New Breast Cancer Pill, Lynparza, Reduces Relapse & Deaths for Harder Cancer Cases

A new study published in the New England Journal of Medicine highlights Lynparza, a new breast cancer pill that shows promise in treating harder cancer cases. The drug is marketed by AstraZeneca and Merck and generated $1.8 billion in sales last year in the United States. The medication is a PARP inhibitor that targets cancer cells that have mutated and become harder to treat.

In a research-backed by AstraZeneca and the National Cancer Institute, researchers evaluated the impacts of Lynparza in 1,836 participants who suffered early but aggressive breast cancer. About 82% of the participants suffered from triple-negative breast cancer, meaning their cancer tumors were not caused by estrogen and progesterone – a much aggressive form of breast cancer that proves most difficult to treat.
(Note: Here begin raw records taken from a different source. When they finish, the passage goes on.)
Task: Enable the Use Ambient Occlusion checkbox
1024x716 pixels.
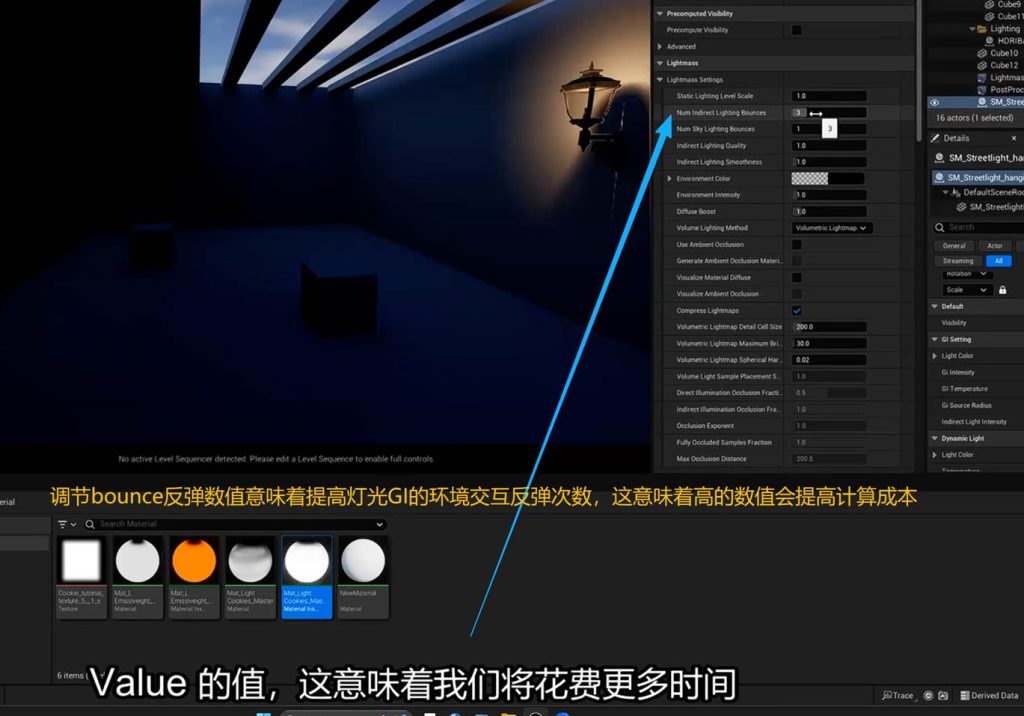Action: point(797,244)
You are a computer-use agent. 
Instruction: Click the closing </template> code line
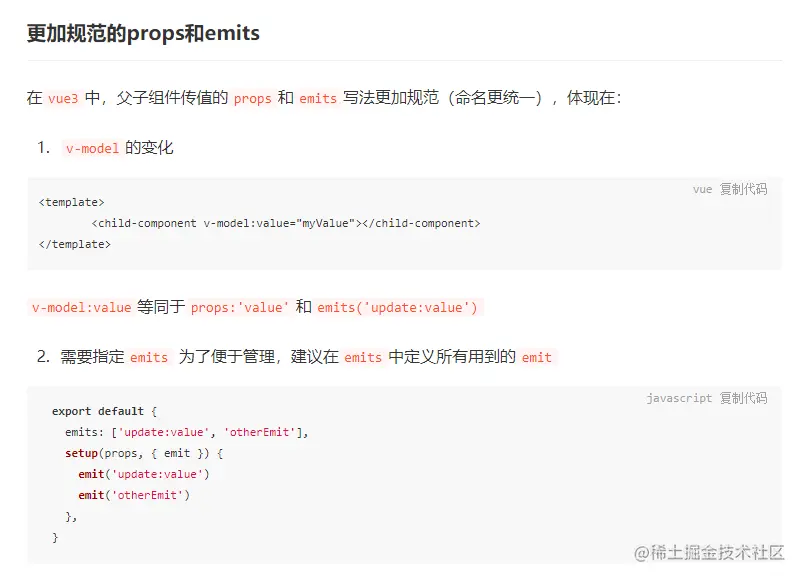coord(75,244)
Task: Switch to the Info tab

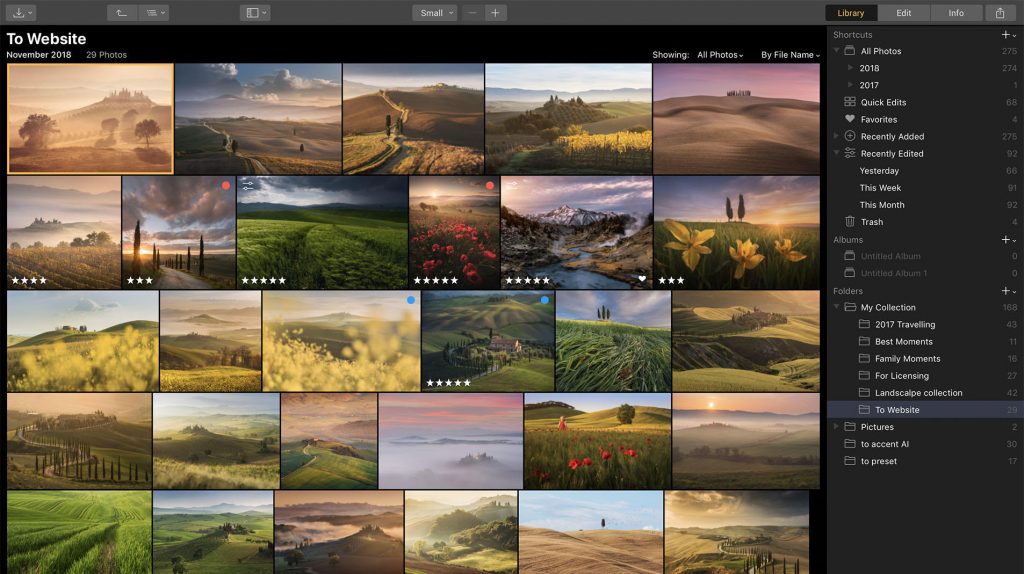Action: click(956, 13)
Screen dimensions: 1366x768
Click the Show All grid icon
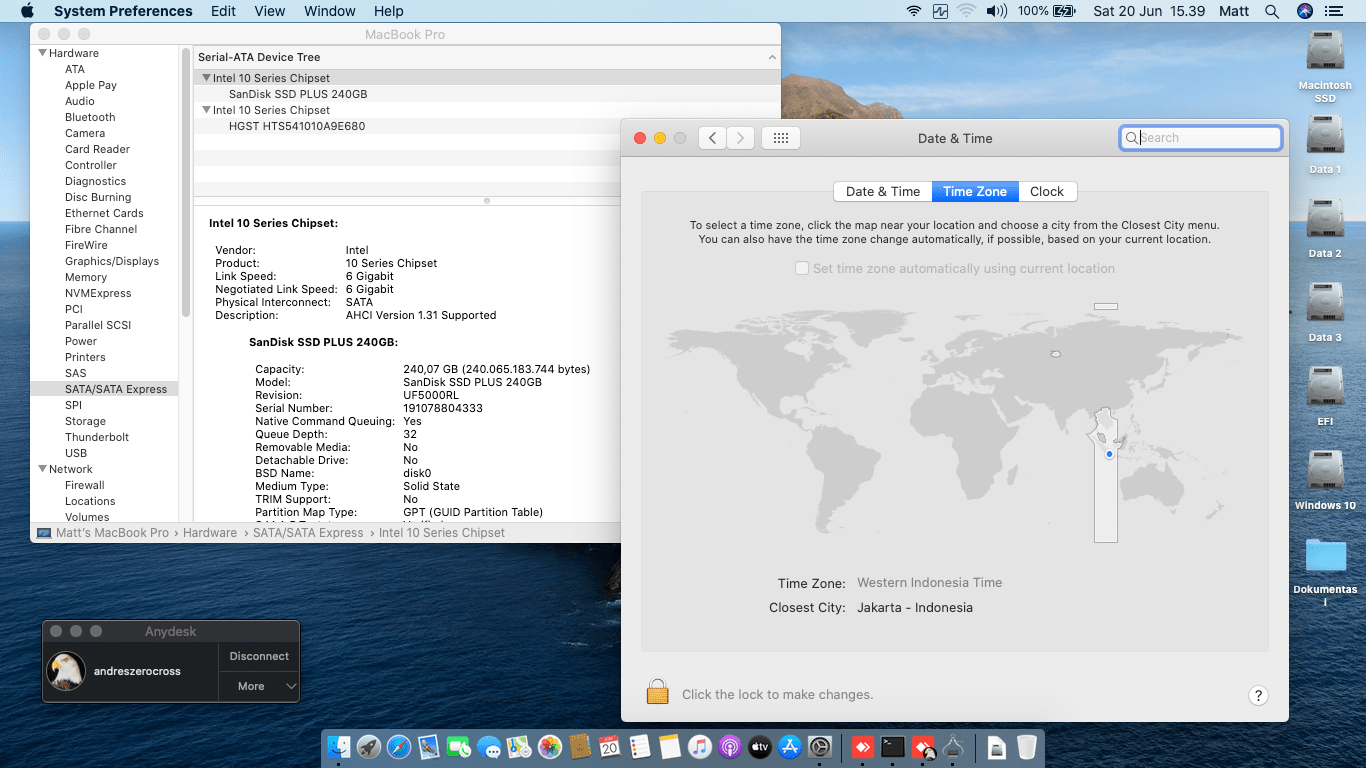tap(781, 138)
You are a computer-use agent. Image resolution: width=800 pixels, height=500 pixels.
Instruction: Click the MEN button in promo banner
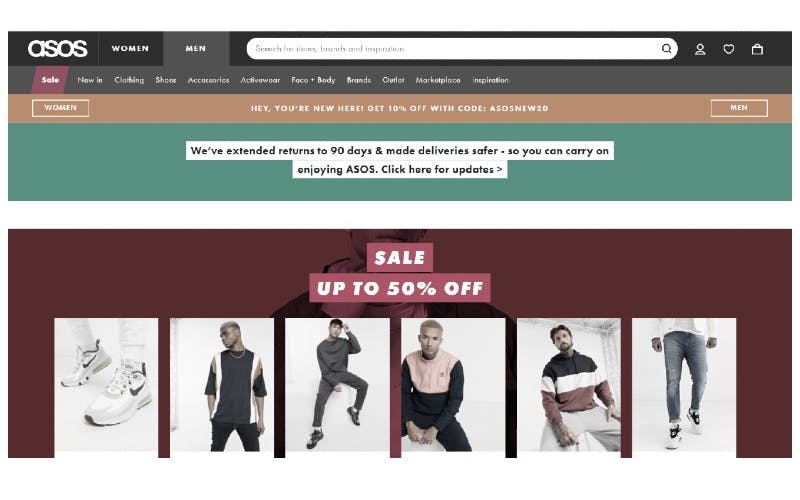739,108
The participants recruited for the study were administered with Lynparza for one year after surgery and chemotherapy, while a second group was also given a placebo for one year after surgery and chemotherapy. The participants were monitored for three years; 86% of the group that had the drug was alive and their cancer did not recur, while the group that had a placebo had 77% of patients alive with their cancer gone.

Although side effects such as anemia, fatigue, and abnormal blood cell counts were observed in the participants, their effects were not as severe as can be seen in other cancer drugs. A cancer radiation expert at the University of Michigan and the president of ASCO, Dr. Lori Pierce, said the results obtained from the study of Lynparza show that breast cancer patients should be tested for BRCA mutations so that oncologists could know the best treatment options for them.

Lynparza has been found to be significantly effective in treating difficult breast cancer as well as some cancers of the ovaries, prostate, and pancreas.

The drug costs $14,400 per month per patient and has emerged to be one of the topmost income generators for AstraZeneca and Merck. Another PARP inhibitor that has proven to be nearly effective in treating breast cancer was manufactured by Tesaro and acquired for over $5 billion in 2019 by GlaxoSmithKline. Out of the $14,000 monthly cost of Lynparza per patient, individuals may be assisted to pay through insurance and other medical schemes.